High or Low? Predict Recipes Rating with Complexity & Nutritional Health Information
Introduction
This project uses the Recipes and Ratings dataset from Food.com, which combines two tables of user‑submitted recipes and their corresponding reviews originally scraped for a recommender‑systems study. And We are interested in exploring:
How do a recipe’s nutritional health information and complexity relate to its ratings?
Why it matters
Home cooks, nutritionists, and recipe‑platform designers should care because understanding these relationships can:
- Help users discover recipes they’re more likely to enjoy
- Support healthier choices by revealing how nutrition influences ratings
- Optimize recommendation engines for both taste and health
Preparing the data
- Merging We left merged the datasets to get all reviews of recipes included in the recipes dataset.

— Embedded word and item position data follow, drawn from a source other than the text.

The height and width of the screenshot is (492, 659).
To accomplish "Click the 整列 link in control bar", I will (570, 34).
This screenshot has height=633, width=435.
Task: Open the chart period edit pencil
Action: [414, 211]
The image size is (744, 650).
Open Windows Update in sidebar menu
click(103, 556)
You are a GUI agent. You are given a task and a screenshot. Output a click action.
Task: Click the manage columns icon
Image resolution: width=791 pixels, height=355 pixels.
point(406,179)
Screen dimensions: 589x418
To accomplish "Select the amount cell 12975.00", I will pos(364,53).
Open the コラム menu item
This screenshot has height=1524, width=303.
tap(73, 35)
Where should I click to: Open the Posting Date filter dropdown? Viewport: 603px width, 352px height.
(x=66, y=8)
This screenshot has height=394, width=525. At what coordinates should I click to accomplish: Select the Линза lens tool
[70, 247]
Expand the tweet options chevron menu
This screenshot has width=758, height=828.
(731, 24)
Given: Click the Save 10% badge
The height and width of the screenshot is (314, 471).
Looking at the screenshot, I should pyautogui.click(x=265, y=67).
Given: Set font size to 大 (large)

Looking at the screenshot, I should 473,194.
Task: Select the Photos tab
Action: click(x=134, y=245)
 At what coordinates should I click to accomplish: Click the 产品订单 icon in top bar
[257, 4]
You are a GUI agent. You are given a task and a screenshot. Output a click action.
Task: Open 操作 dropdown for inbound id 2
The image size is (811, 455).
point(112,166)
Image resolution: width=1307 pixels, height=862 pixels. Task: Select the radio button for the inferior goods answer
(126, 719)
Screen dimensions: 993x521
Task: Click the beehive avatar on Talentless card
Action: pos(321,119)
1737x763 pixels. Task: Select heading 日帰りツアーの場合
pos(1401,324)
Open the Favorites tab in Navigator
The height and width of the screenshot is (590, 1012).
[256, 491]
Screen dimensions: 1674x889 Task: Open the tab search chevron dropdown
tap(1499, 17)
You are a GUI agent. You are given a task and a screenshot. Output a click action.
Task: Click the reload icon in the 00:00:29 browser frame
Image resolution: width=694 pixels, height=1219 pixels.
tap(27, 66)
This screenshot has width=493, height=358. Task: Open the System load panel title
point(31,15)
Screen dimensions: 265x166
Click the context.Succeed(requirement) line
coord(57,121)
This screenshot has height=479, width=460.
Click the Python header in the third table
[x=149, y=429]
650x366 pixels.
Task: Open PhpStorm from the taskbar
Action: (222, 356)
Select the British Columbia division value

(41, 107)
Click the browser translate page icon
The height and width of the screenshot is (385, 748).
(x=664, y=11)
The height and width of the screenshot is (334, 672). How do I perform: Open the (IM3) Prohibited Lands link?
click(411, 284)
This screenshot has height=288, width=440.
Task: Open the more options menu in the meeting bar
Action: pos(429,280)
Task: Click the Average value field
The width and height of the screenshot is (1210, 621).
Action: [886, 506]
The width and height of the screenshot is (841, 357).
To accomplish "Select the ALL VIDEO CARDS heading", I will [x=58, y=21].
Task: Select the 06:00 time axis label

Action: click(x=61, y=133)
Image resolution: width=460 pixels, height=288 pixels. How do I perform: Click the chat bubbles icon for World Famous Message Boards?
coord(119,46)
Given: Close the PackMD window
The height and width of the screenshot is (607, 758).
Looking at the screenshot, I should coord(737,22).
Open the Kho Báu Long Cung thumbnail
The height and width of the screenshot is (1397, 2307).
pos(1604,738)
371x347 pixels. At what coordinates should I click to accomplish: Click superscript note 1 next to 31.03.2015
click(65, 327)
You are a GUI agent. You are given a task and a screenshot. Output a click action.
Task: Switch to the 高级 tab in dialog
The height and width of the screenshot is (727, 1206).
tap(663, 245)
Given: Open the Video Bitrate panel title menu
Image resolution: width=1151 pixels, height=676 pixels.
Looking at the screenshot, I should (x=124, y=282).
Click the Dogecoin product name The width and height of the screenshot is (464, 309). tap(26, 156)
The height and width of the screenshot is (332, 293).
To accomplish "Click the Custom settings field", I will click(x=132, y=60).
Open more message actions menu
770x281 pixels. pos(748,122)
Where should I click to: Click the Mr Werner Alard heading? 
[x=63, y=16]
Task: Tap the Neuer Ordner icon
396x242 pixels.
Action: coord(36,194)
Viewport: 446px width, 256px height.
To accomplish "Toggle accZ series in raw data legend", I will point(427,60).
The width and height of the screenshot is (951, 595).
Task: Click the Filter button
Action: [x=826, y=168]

- Zero-ratings Change to NaN In reality, the lowest score a reviewer can actively give is 1. A recorded value of 0 almost always means no rating was actually provided even though the review text was submitted. We therefore convert rating = 0 to NaN before analysis so that missing opinions don’t bias averages.
- Averaging Rating We calculated the average rating per recipe and added it as a new column.
Dataset Size
- Number of unique recipes (rows): 234429
- Number of columns in the merged dataset: 17
Relevant Columns & Descriptions
Column | Description |
---|---|
minutes | Preparation time in minutes |
n_steps | Number of instruction steps in the recipe |
n_ingredients | Total count of distinct ingredients used |
tags | Food.com tags for recipe (which contains some health-related tags) |
nutrition | List [calories (#), total fat (PDV), sugar (PDV), sodium (PDV), protein (PDV), saturated fat (PDV), carbohydrates (PDV)]; PDV = % daily value |
avg_rating | Mean user rating (1–5), computed by averaging all nonzero ratings submitted |
These are the features we are interested to investigate. By understanding how preparation complexity and nutritional makeup jointly drive popularity, we aim to build a recommender that balances taste‑appeal with health considerations.